Open michael-milette opened 1 year ago
Submitted a pull request #236 which adds the requested feature.
Hi @michael-milette ,
thanks for your contribution! I must confess that I'm not 100% sold about the idea of start adding tools to the docker composition as #236 does. There are various points about that:
So, as said... I'm not convinced about this, as a concept. I'm going to gather opinions in the team about this issue (and the PR). Again, thanks for proposing it!
Ciao :-)
I love adminer (since I met it, I haven't used any other database client) but I can see why Eloy is raising this concern. Instead of having adminer or any other tool in the moodle-docker, I would prefer having documented how to use them locally.

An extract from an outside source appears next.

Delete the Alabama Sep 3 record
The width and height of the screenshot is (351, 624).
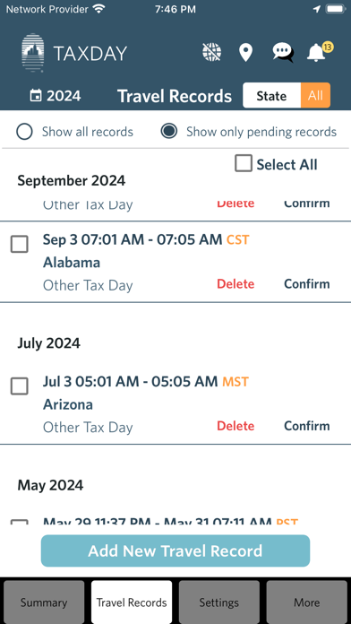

As a suggested alternative to this, perhaps we can have an option to load an arbitrary yml file into the mix.
Right now, the moodle-docker-compose script combines multiple yml files using something like:
dockercompose="${dockercompose} -f "${basedir}/another/file.yml"
Perhaps we can have this include a local.yml
if one is available in the basedir, and that can contain any personal additions, like adminer, etc. if that is the individuals' preference.
I do think that adminer/etc. are useful, but if we start to bundle every tool under the sun, then where do we stop, and at what point does it become too difficult to use because of the plethora of options that you may need, and which need to specified prior to calling composer up.
Re: @stronk7's reference in point 4. - this was done in https://github.com/moodlehq/moodle-docker/issues/222 and is great for allowing local connections to the Docker DB
Not convinced we should be bundling these tools either
Could you please add optional support for a database administration tool like Adminer or phpMyAdmin? I would like to be able to access and manipulate my Moodle database through a web-based tool.
For example, while Adminer can be installed inside of Moodle as a plugin, sometimes things break and you cannot get into Moodle to fix it. I can think of many other situations where such a tool could be desirable and helpful.